Die neuen Veröffentlichungen des Presencing Institute sind wirklich großartig. Angefangen von den Zitaten, über den Ansatz der „Islands of Coherence“ und die Konkretisierung der notwendigen Entwicklungsschritte in den verschiedenen Sektoren. Hinzu kommen die frei zugänglichen Videos. Kurzum Top. Jedoch ist es aus meiner Sicht noch notwendig das Ganze in konkrete Kontexte zu übersetzen, vor allem auch passend zu gestalten für eine „Deutsche-Kultur“ und die Übungen gut zu rahmen… Nicht zu vergessen natürlich die Komplexitätsreduktion. Denn Otto Scharmer und Co. liefern ja eine Metatheorie, die man fast beliebig komplex ausgestalten kann.

Inhalte Workshop / Teambuilding mit Theory U
Der Workshop orientierte sich an 3 primären Zielen
- Verständnis für die Theory U schaffen um ggf. die Methode für eigene Veränderungsprojekte zu nutzen.

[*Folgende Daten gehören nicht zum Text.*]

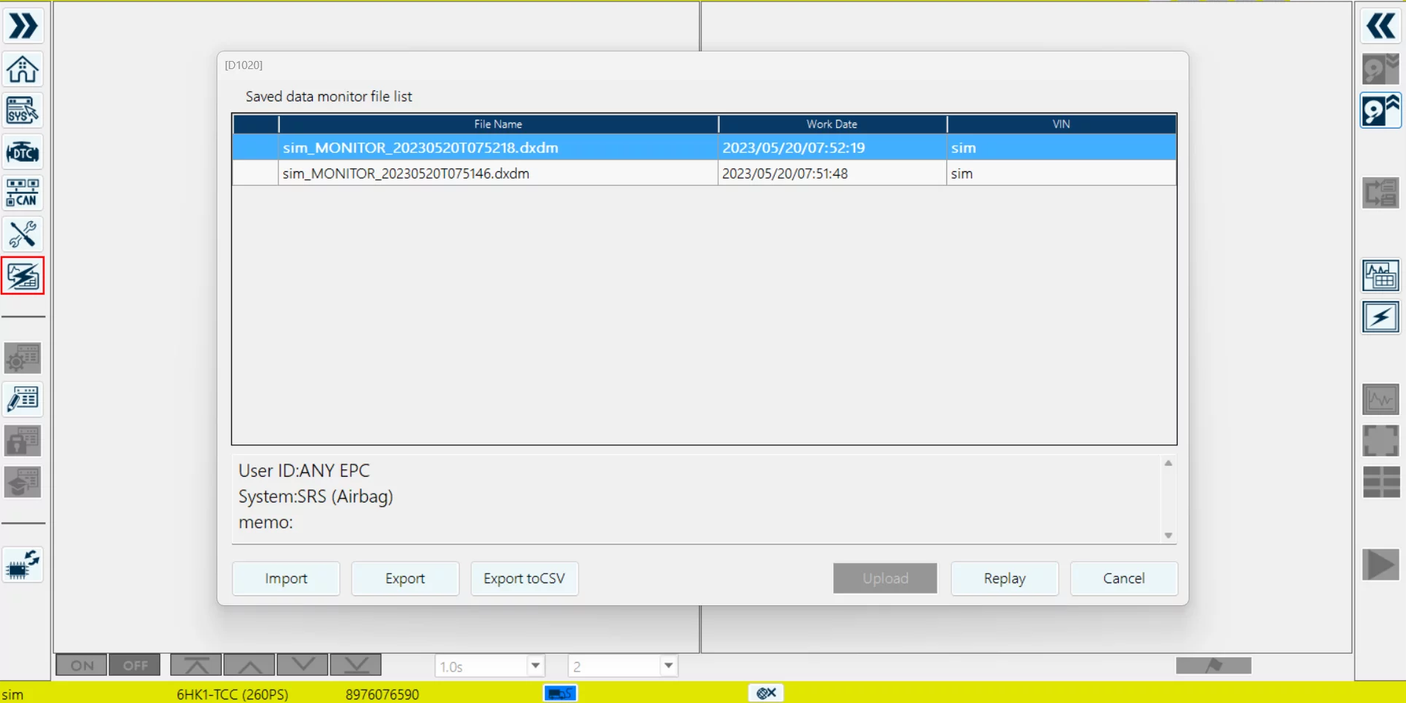Open the dropdown showing value 2
The height and width of the screenshot is (703, 1406).
(622, 665)
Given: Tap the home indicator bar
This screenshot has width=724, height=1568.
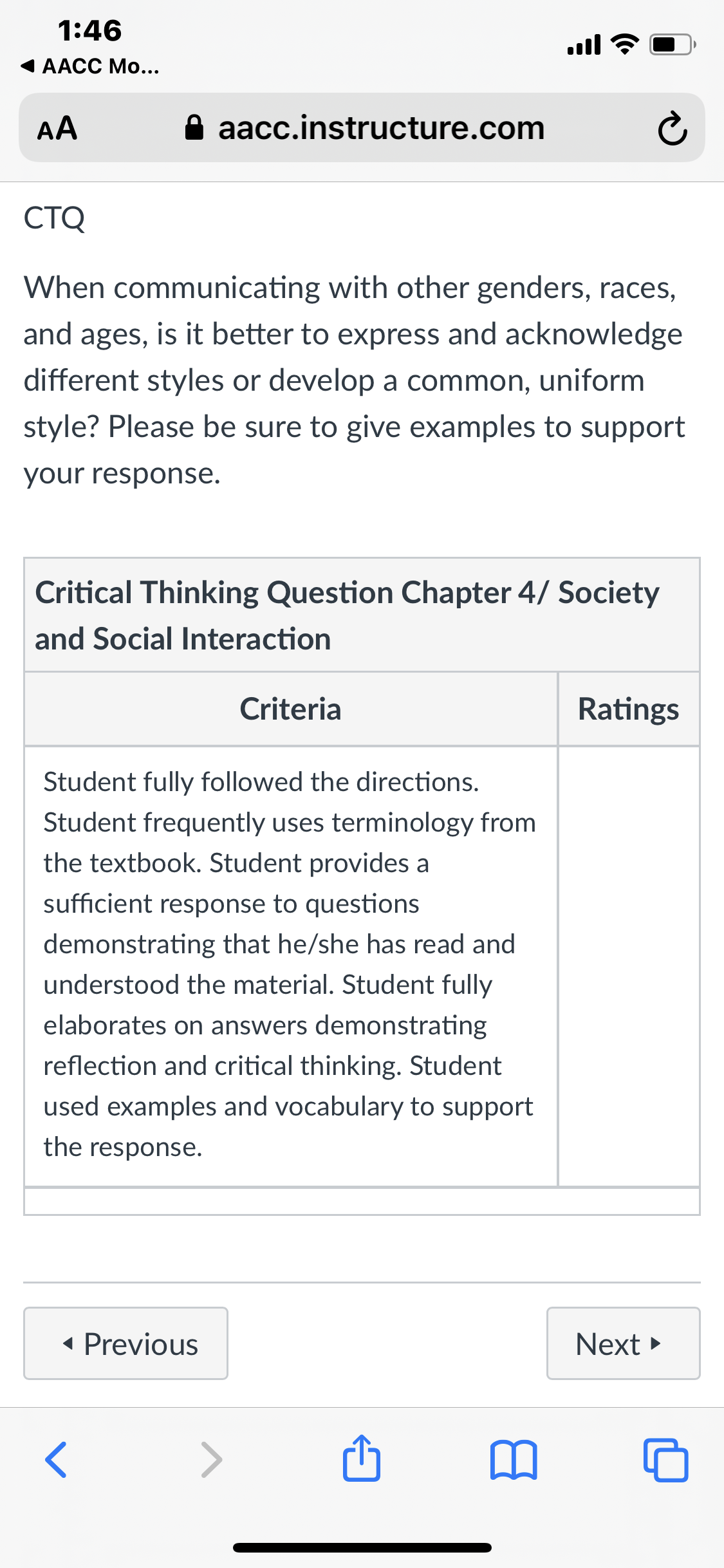Looking at the screenshot, I should click(362, 1547).
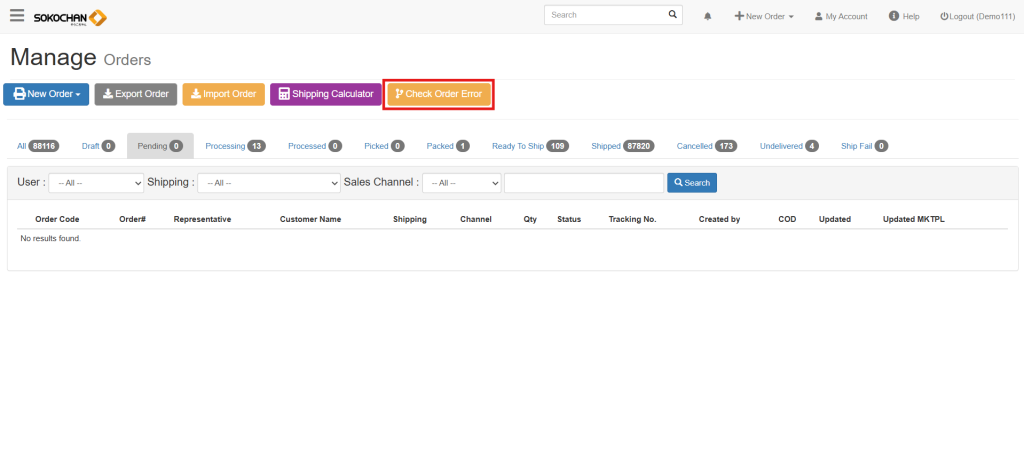Screen dimensions: 1024x462
Task: Open the User filter dropdown
Action: click(x=96, y=183)
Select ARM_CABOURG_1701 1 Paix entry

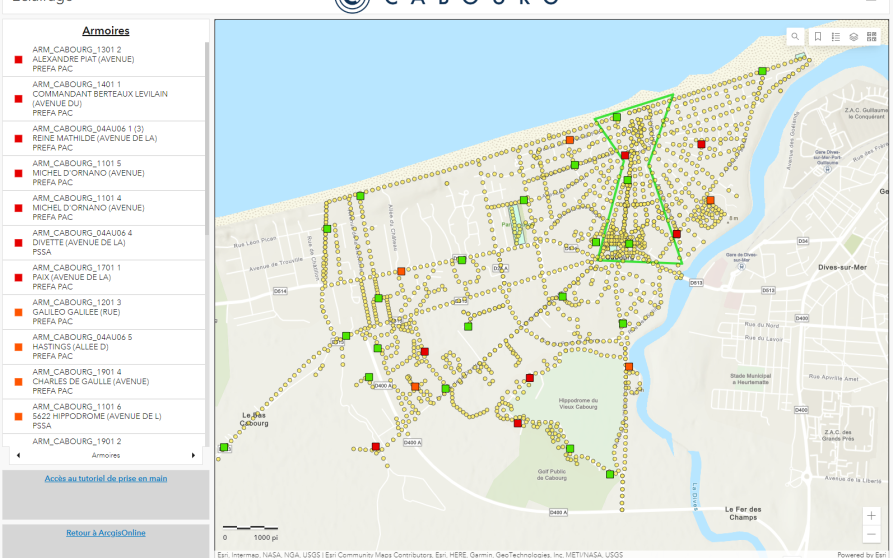coord(104,277)
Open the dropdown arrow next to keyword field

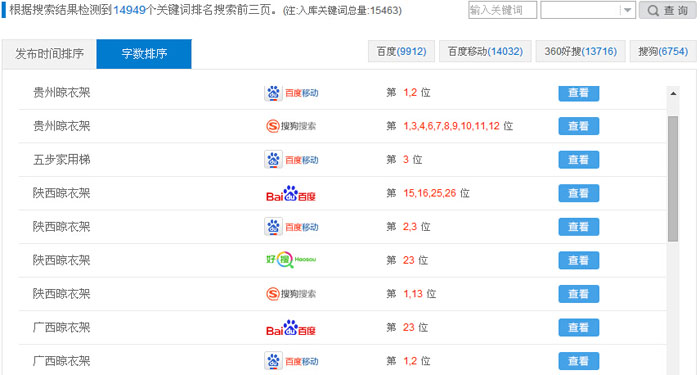click(x=627, y=10)
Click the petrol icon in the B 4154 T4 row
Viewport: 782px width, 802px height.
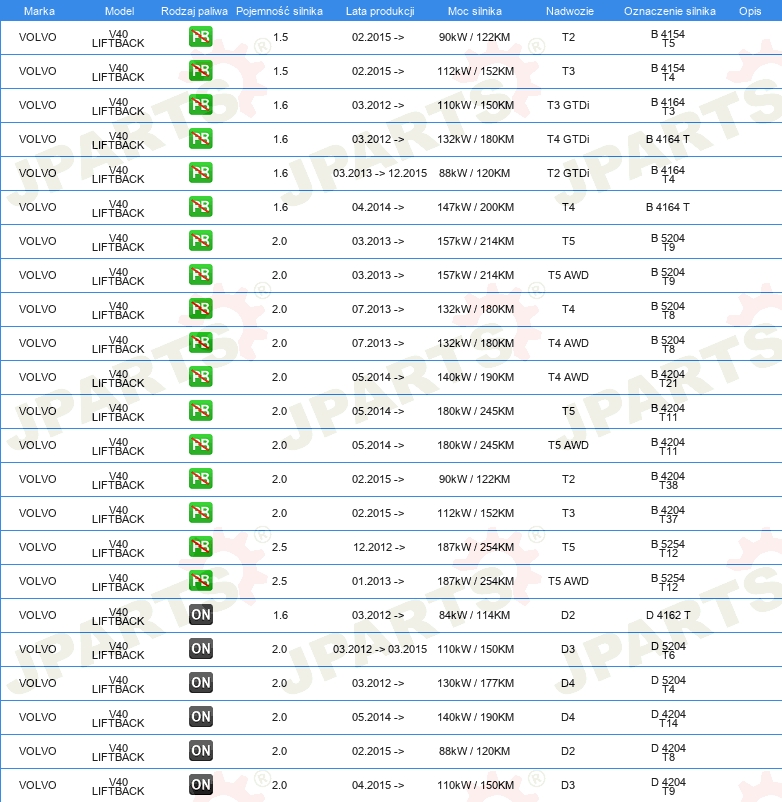(200, 71)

- Theory U als Experiment um sich als Team weiter zu entwickeln und noch mehr den Fokus auf (Kunden-) Mehrwerte zu legen. Listening Level 2-4 als Schlüssel für ein besseres Verständnis.
- Theory U als Ansatz um eigene blinde Flecken und „Wahrnehmungs-Filter“ zu identifizieren.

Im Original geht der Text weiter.